Produtor se retrai e contratos de crédito rural recuam 18,1%

 

Percentual de contratação desacelera no primeiro semestre desta safra; operações ficam mais caras e volume financeiro sobe para R$ 76,491 bilhões

A maior parte dos recursos tomados  é utilizada para custeio, como a compra de  insumos para o  plantio

A maior parte dos recursos tomados é utilizada para custeio, como a compra de insumos para o plantio
Foto: Divulgação

São Paulo – A conjuntura formada por aumento de juros, retração dos bancos e falta de confiança do produtor resultou em uma redução de 18,1% nas operações de crédito rural entre os meses de julho e dezembro do ano passado.

Parte da queda nas tomadas de recursos da safra 2015/2016 se deve a uma maior seletividade dos bancos em um cenário de aumento de risco, disse a jornalistas o ministro interino da Agricultura, André Nassar, ontem (14). No momento, os produtores "claramente" estão reduzindo seu apetite por investimentos.

Somente o custeio respondeu por 67% dos recursos já contratados, somando 298 mil operações (incluídos grandes e médios produtores), de um total de 388,58 mil. Esses recursos são usados, por exemplo, para compra de insumos, plantio, tratos culturais e colheita.

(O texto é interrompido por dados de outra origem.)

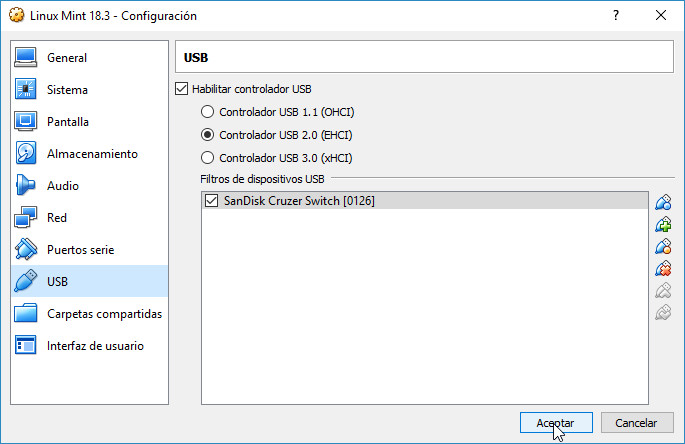Select Puertos serie in the sidebar
The image size is (685, 444).
point(81,250)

Segundo Nassar, o percentual de contratações atingiu 41% dos R$ 187 bilhões anunciados no início do Plano Safra vigente. No mesmo período do ciclo passado, a contratação equivalia a 49% do total. As Letras de Crédito do Agronegócio (LCA), projetadas para injetar recursos no programa, não "decolaram" como o esperado. Com isso, o representante da pasta já estima que os financiamentos não devem atingir todo o montante disponível.

"Os financiamentos com recursos da LCA tiveram início na atual safra, então os bancos ainda estão se adaptando. Estamos estudando com calma o cenário e vamos propor medidas que permitam às instituições financeiras serem mais agressivas no uso da LCA", ressalta.

Embate financeiro

Mesmo com a queda, o volume financeiro ficou praticamente estável, ao passar de R$ 76,304 bilhões para R$ 76,491 bilhões no comparativo avaliado, ou seja, o crédito está efetivamente mais caro.

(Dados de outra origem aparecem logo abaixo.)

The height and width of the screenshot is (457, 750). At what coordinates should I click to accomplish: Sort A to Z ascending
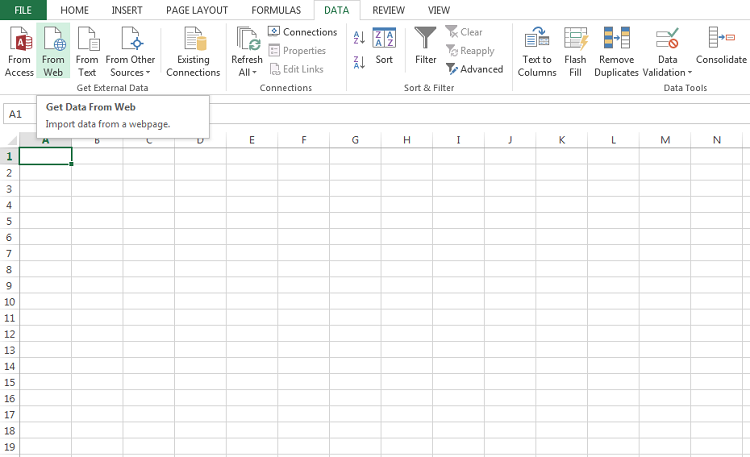[359, 38]
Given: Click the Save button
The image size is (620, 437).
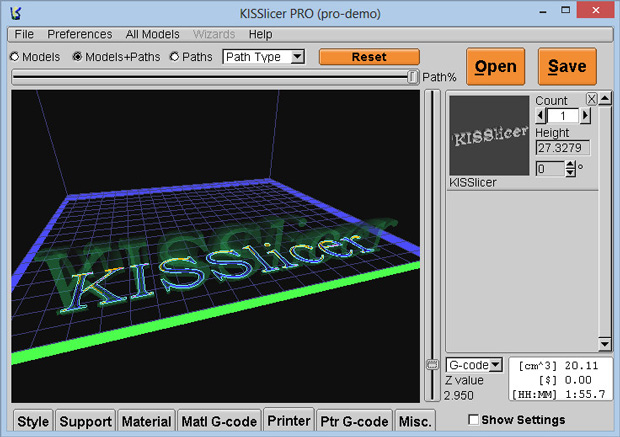Looking at the screenshot, I should point(567,66).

O presidente executivo da Associação Brasileira dos Produtores de Milho (Abramilho) e ex-ministro da Agricultura, Alysson Paolinelli, disse ao DCI que os bancos têm exigido garantias reais para concessão de crédito para custeio de safra, "algo nunca antes visto em nenhum outro lugar do mundo". Além disso, apenas uma parcela do financiamento costuma ser concedida a juros controlados – que já sofreram aumento no Plano Safra – e o restante fica a juros livres, o que encarece a operação.

"Os bancos estão concedendo apenas a parcela que conseguem a juros controlados. Acima de um determinado limite os juros ficam muito maiores", conta o executivo.

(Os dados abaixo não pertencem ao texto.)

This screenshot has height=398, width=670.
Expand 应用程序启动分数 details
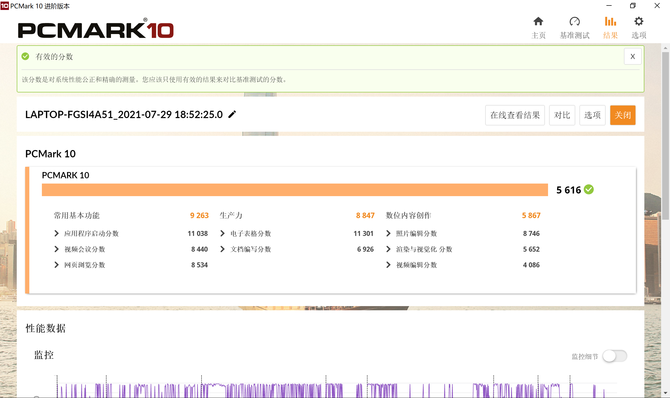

Oficialmente, hoje é dada a largada para o plantio da segunda safra de milho nas principais regiões produtores do País, como Mato Grosso, Paraná, Mato Grosso do Sul, Goiás e São Paulo. No entanto, houve atraso no plantio de soja e aumento nas despesas com replantio, em diversos casos de lavouras com seca no Centro-Oeste, fatores que podem atrapalhar o início da segunda temporada agrícola. "Diante de todo o cenário, a pior questão foi a necessidade de garantias reais para custeio", reforça o presidente da associação.

Avaliação e projeções

O ministro interino traçou um cenário otimista para a safra. "Depois da supersafra passada, teremos a de 2015/2016 crescente. Em um ano de redução de investimento e de crescimento de custeio menor, termos uma boa safra", observou.

Segundo ele, os dados mostram que o Ministério acertou ao priorizar o custeio nas negociações com o governo sobre o Plano Safra 2015/2016. Esse maior foco no crédito de custeio levou a uma "supersafra". "A agricultura não perdeu a confiança ainda, segue confiante", ressalta.

Tiveram destaque as linhas de financiamento para custeio do médio produtor (Pronamp) – com faturamento de até R$ 1,6 milhão ao ano -, que atingiram R$ 9,8 bilhões. O valor representa incremento de 38% em relação ao consolidado de julho a dezembro do ano anterior (R$ 7,1 bilhões). "Aumentamos a obrigação dos bancos em emprestarem para o Pronamp", diz. Entre as instituições, o volume tomado junto a bancos públicos cresceu 33%; nos privados, recuo de 14%; e nas cooperativas, estabilidade.